Tradizione, vocazione ancestrale, manualità e la forte passione per la storia della dominazione araba in Sicilia di un viticoltore non ancora trentenne. Nascono così nella Valle dello Jato, tra anfore e acciaio, un Grillo e un blend di Nero d’Avola e Perricone senza solfiti aggiunti né filtrazione che non superano i 30 mg/l di solforosa totale.
Si tratta dell’esordio per Adriano Todaro (nella foto in evidenza), vignaiolo della valle dello Jato, che coltiva con passione i terreni di famiglia e che ha cominciato a produrre vini con metodi “antichi” e senza aggiungere nulla di chimico nè in vigna nè in cantina.
La linea di vini prodotti dalla cantina Feotto, porta un nome evocativo (almeno per i siciliani): “Qimanu” che in dialetto significa appunto “con le mani” e ovviamente rimanda al concetto dell’artigianalità. Perfettamente in linea con questo concetto, anche il volume produttivo contenuto: non più di 1300 bottiglie per ciascun tipo.
Adriano Todaro aggiunge anche il massimo rispetto per la vigna di contrada Feotto: 5 ettari coltivati in biologico secondo gli insegnamenti di nonno Giuseppe, rispettando fasi lunari e antiche tecniche conservative per la potatura, seguendo i delicati equilibri naturali dei cicli biologici delle piante.
«Ogni giorno – dice Adriano Todaro – metto in atto tra vigna e cantina una interminabile serie di accortezze con impegno e sacrificio. Tutti i lavori che precedono la realizzazione dei miei vini sono fatti esclusivamente in maniera manuale, convinto e strenuo sostenitore quale sono che una sana agricoltura debba rispettare l’ambiente e non debba stravolgere le piante».
Ma torniamo ai vini “Qimanu”. Il Grillo è raccolto in cassette da 15 kg e viene messo manualmente e direttamente in pressa soffice. Segue fermentazione in silos d’acciaio, con macerazione sulle bucce per circa 15 giorni, con continui bâtonnage tre volte al giorno fino a fine fermentazione, così da rimettere in sospensione la feccia del vino.
Terminato il processo di fermentazione il vino riposa sei mesi nei silos. Al termine va in bottiglia senza la minima aggiunta di solfiti né alcuna filtrazione.
Le uve del rosso sono anch’esse raccolte in cassette da 15 kg e vengono subito distribuite in mastelli all’aperto in cui staranno fino al temine della fermentazione. Seguono tre follature manuali al giorno. Terminata la fermentazione, il vino riposerà nelle anfore di terracotta da 300 litri ciascuna per sei mesi, dopodiché andrà in bottiglia, anch’esso senza nessun solfito e senza filtrazione.
«La scelta di affinare il vino in anfora – afferma Todaro – discende dal fatto di voler riprendere la tradizione araba, attraverso la quale anticamente veniva prodotto il vino. In questo modo i sentori fruttati naturali del Nero d’Avola e del Perricone si uniscono alla terracotta dell’anfora e vengono arricchiti dalle note minerali di quest’ultima».

## [Estratti dei dati]

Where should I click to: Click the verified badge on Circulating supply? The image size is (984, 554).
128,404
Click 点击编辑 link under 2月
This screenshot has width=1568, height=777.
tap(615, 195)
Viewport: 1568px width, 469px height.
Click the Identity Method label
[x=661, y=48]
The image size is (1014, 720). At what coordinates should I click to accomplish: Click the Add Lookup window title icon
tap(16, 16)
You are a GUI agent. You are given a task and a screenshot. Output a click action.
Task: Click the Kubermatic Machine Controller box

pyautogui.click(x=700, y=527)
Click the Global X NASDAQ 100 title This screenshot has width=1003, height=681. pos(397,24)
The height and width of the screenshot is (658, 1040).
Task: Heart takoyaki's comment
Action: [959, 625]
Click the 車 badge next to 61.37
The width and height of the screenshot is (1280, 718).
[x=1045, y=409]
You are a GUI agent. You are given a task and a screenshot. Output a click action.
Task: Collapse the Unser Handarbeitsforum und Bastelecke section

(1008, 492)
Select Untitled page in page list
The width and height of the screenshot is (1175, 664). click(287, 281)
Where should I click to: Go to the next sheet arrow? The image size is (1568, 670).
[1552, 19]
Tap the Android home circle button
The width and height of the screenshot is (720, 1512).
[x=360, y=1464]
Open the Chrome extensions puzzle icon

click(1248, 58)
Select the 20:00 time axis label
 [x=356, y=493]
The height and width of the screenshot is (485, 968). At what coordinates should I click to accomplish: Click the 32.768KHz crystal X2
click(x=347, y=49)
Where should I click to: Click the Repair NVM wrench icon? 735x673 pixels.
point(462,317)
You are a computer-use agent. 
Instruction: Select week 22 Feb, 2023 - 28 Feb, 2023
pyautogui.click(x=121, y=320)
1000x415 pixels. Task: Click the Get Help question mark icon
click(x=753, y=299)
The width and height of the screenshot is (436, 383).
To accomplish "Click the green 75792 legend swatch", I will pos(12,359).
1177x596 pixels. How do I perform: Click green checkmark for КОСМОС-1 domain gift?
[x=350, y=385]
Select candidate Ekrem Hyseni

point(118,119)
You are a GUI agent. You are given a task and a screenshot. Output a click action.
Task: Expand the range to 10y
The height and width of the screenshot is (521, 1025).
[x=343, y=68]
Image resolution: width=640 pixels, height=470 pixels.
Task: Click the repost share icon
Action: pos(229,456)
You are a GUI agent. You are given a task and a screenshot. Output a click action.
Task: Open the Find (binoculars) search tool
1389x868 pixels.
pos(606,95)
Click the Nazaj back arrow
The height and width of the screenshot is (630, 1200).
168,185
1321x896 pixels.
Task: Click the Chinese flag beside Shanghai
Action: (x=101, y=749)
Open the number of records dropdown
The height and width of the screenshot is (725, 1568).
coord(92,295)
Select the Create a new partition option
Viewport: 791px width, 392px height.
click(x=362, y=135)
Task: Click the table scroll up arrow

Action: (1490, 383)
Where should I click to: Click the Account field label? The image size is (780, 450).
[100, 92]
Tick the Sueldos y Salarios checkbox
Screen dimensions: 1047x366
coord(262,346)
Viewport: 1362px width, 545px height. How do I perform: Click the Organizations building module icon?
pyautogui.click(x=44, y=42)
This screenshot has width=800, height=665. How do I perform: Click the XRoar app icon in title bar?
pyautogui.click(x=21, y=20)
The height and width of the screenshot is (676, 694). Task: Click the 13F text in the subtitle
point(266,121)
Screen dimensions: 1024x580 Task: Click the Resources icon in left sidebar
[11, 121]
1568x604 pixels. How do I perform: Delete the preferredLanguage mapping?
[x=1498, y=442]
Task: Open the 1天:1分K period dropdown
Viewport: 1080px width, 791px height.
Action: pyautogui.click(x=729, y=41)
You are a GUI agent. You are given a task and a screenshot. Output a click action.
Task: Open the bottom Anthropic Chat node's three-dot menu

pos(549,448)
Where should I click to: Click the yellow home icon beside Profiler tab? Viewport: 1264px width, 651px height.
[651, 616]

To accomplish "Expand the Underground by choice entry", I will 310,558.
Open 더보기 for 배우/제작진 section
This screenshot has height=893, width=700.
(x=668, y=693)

## [Cosa fare]
Trascrivi senza alcuna modifica, dal testo sui vini Qimanu, tutto ciò che va da "Terminato il processo" fino a "e senza filtrazione.".

## [Esito dell'esercizio]
Terminato il processo di fermentazione il vino riposa sei mesi nei silos. Al termine va in bottiglia senza la minima aggiunta di solfiti né alcuna filtrazione.
Le uve del rosso sono anch’esse raccolte in cassette da 15 kg e vengono subito distribuite in mastelli all’aperto in cui staranno fino al temine della fermentazione. Seguono tre follature manuali al giorno. Terminata la fermentazione, il vino riposerà nelle anfore di terracotta da 300 litri ciascuna per sei mesi, dopodiché andrà in bottiglia, anch’esso senza nessun solfito e senza filtrazione.